Supreme Court

The Supreme Court Could End Affirmative Action

In the two cases, brought against Harvard and the University of North Carolina, anti-affirmative action group Students for Fair Admissions argues that race-conscious admissions violate the Civil Rights Act


Race-based affirmative action in college admissions is likely on its way out, as the Supreme Court began hearing arguments in two cases challenging the policy.

On Monday, the Supreme Court began hearing arguments on two cases brought by Students for Fair Admissions (SFFA), an anti-affirmative action group, seeking to challenge the University of North Carolina (UNC) and Harvard University's race-conscious admissions policies. While the Court has sided in favor of colleges seeking to use race-based affirmative action policies in the past, most recently in 2016, the Court's current conservative majority leads legal experts to believe that the policy will most likely be ruled unconstitutional.
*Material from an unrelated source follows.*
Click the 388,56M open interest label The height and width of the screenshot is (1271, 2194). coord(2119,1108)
The cases against the schools were filed separately, with the case against UNC filed in 2014 and the case against Harvard filed in 2015. The Supreme Court combined the cases in January of this year but separated them again so that Justice Ketanji Brown Jackson, a former member of the Harvard Board of Overseers who had recused herself from the case against Harvard, could participate in the UNC case. Arguments in both cases began on Monday.
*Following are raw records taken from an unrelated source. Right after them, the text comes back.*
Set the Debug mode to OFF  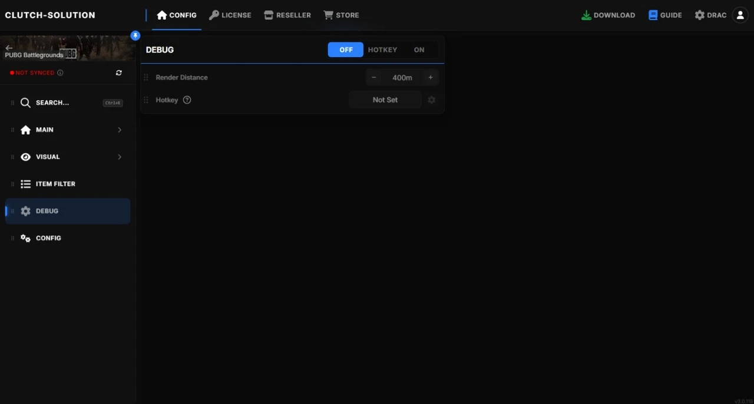coord(346,50)
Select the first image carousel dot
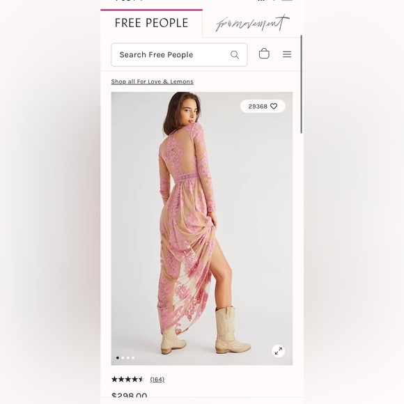The height and width of the screenshot is (404, 404). click(118, 357)
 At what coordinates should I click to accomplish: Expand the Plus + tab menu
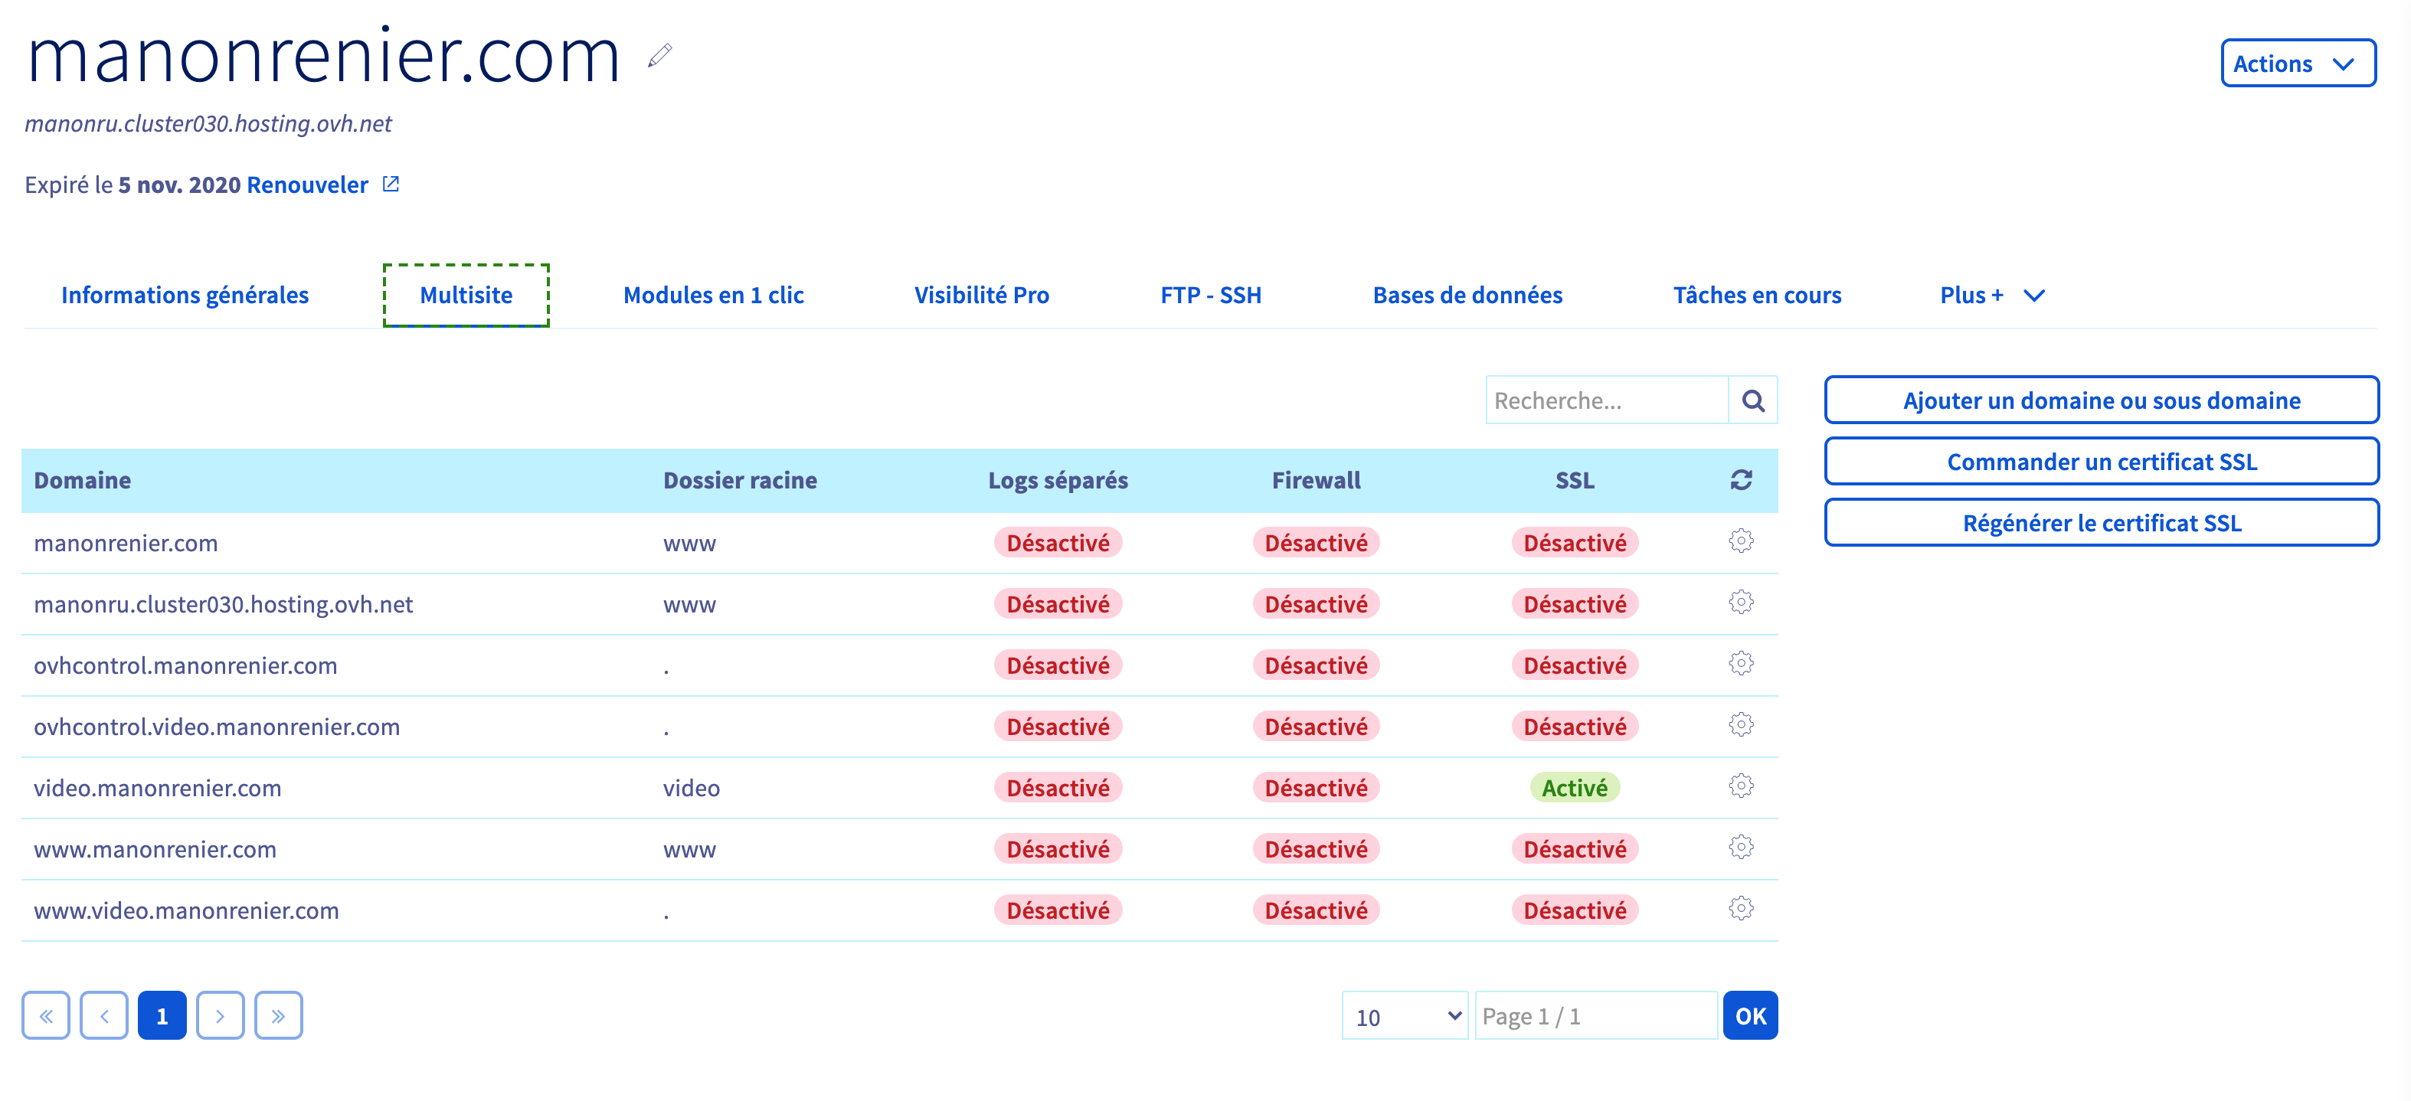[1991, 296]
In the case against UNC, SFFA argues that the school's race-based affirmative action policies violate the Constitution's equal protection clause and Title VI of the Civil Rights Act. As Harvard is a private university, SFFA is only arguing that Harvard's policies violate the Civil Rights Act.

In both cases, SFFA alleges that race-conscious admissions procedures amount to illegal racial discrimination against white and particularly Asian applicants. The case against UNC sticks to attacking the school's affirmative action policy, but the case against Harvard is more complex. SFFA argues that Harvard's consideration of race in admissions includes both affirmative action policies and an attempt to penalize Asian students in particular by encouraging interviewers to rank them lower than other groups on a "personal rating"—a score from 1–6 (with 1 being the highest score) that measures traits like "courage," "likability," and "kindness." SFFA argues that Harvard ranks Asian applicants much lower on this subjective metric to justify rejecting them at higher rates than other racial groups—despite the demographic having the highest average test scores of any racial group.
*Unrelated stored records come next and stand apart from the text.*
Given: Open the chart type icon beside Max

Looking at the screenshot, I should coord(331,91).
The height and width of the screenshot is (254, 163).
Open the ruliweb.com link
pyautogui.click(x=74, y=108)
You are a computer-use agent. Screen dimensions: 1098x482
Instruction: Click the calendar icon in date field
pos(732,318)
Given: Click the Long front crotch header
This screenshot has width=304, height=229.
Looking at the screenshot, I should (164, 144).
"According to an unrebutted model of the personal rating, Asian Americans receive the lowest personal ratings among all races," wrote SFFA attorneys in their petition for a writ of certiorari in the Harvard case. "Harvard concedes that Asian Americans suffer a penalty on the personal rating—that changing an applicant's race from white to Asian lowers the personal rating to a statistically significant degree."

SFFA argues that in both circumstances, UNC and Harvard can achieve racial diversity by favoring economically disadvantaged students rather than students from certain racial backgrounds.

In response, both Harvard and UNC argue that their practices are legal and protected under current precedent, which supports race-conscious admissions because it is a narrowly tailored practice used to achieve the compelling state interest of attaining a diverse student body. Harvard believes that "a diverse student body is central to fulfilling our educational mission, that diversity enhances education for all, and that Harvard does not discriminate against any group in its admissions practices," Harvard President Lawrence Bacow wrote in a July statement. "We remain steadfast in our belief that every college and university must retain the freedom and flexibility to create the diverse educational communities that will prepare their students for the opportunities and challenges they will confront in an increasingly diverse society."

If the Supreme Court decides to end affirmative action in college admissions, the decision will likely be greeted with support by most Americans, including majorities of the very racial groups affirmative action policies are designed to benefit.

According to 2022 polling from Pew Research, 74 percent of Americans believe that race or ethnicity should not be a factor in college admissions decisions, while only 7 percent believe it should be a "major" factor. A majority of all racial groups polled believed that race should not be a factor in college admissions, including 59 percent of black respondents and 68 percent of Hispanic respondents.

Affirmative action policies in college admissions are likely nearing their final days. While the Supreme Court has twice defended the use of race-conscious admissions in recent years, the Court's conservative majority is very likely to overturn precedent and rule that race-based affirmative action policies are unconstitutional.